Die bloße Tatsache der Ablehnung der Konkurseröffnung im Mai 1994 mangels kostendeckenden Vermögens ist kein geeigneter Wiederaufnahmsgrund im Sinne des § 530 Abs 1 Z 7 ZPO, weil es sich dabei um eine Tatsache handelt, die erst nach dem Schluß der mündlichen Verhandlung entstand und für sich gesehen auch nur ein Indiz für den Vermögensstand der beklagten Partei zu diesem Zeitpunkt bildet, nicht aber zu dem hier maßgebenden weit davorliegenden Zeitpunkt April 1990.

Soweit die klagende Partei in der Wiederaufnahmsklage auf gegen die

beklagte Partei schon ab 1991 geführte Exekutionsverfahren verweist,

hat sie in der Wiederaufnahmsklage nicht einmal ansatzweise

behauptet, warum es ihr ohne ihr Verschulden nicht möglich gewesen

wäre, diese Tatsachenbehauptungen schon vor dem Schluß der mündlichen

Verhandlung (28.10.1993) aufzustellen, zumal sie selbst Bedenken

hinsichtlich der Zahlungsfähigkeit der beklagten Partei - wenn auch

unsubstantiiert - im Vorprozeß formuliert hatte. Es wäre Sache der

klagenden Partei gewesen, schon damals die entsprechenden Nachforschungen anzustellen.

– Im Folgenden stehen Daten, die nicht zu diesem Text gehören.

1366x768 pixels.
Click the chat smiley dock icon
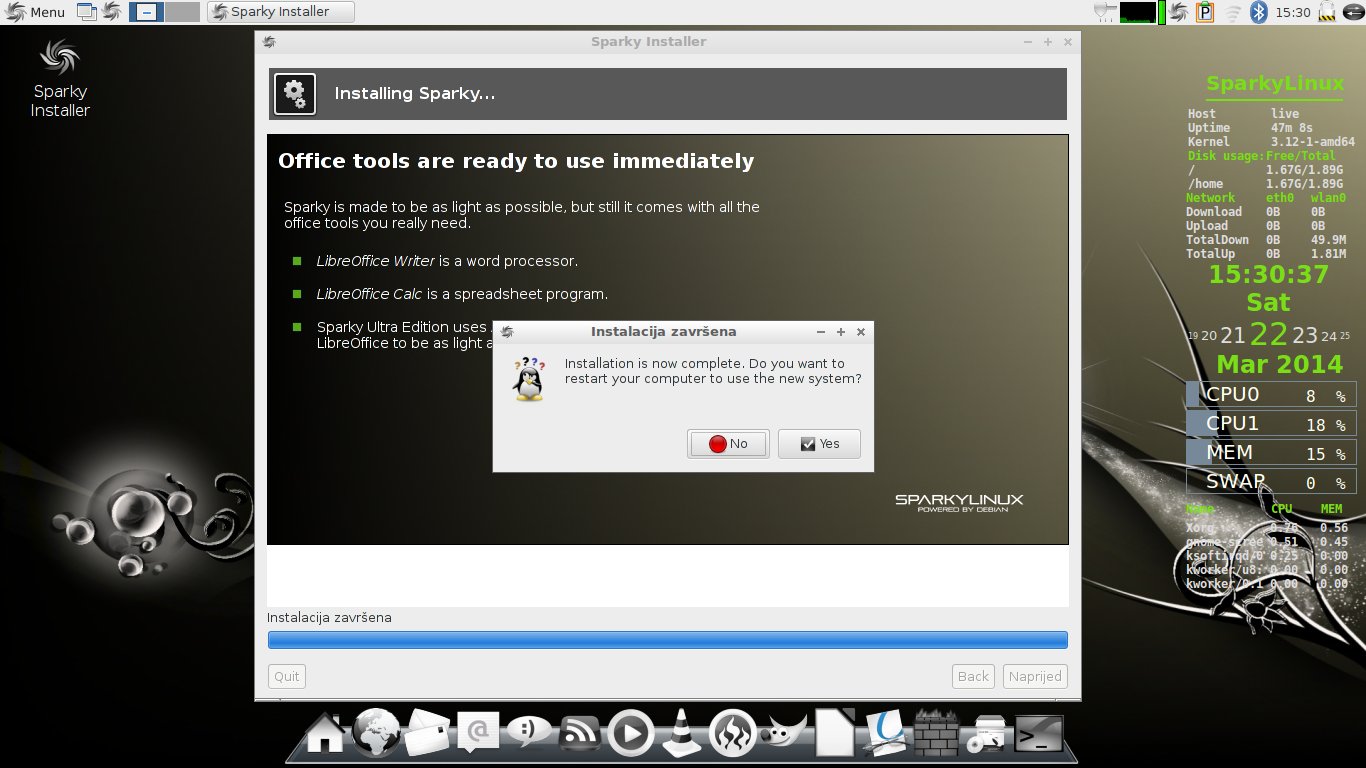(529, 734)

Im sogenannten Vorprüfungsverfahren ist zwar in aller Regel nicht darüber zu entscheiden, ob der Wiederaufnahmskläger ohne sein Verschulden außerstande war, Beweismittel im Vorverfahren zu verwenden (EvBl 1992/77 ua). Ausnahmsweise ist dies aber möglich,

wenn sich - wie hier - das Verschulden an der Verspätung schon

aus den - als richtig angenommenen - Klagsangaben ergibt oder

wenn in der Klage jede Behauptung fehlt, daß die Verwendung des als Wiederaufnahmsgrund angeführten neuen Beweismittels im Vorverfahren ohne Verschulden nicht möglich war (6 Ob 558/94 mwN).

Die Entscheidungen der Vorinstanzen entsprechen daher der Rechtsprechung des Obersten Gerichtshofes, sodaß der außerordentliche Revisionsrekurs zurückzuweisen war.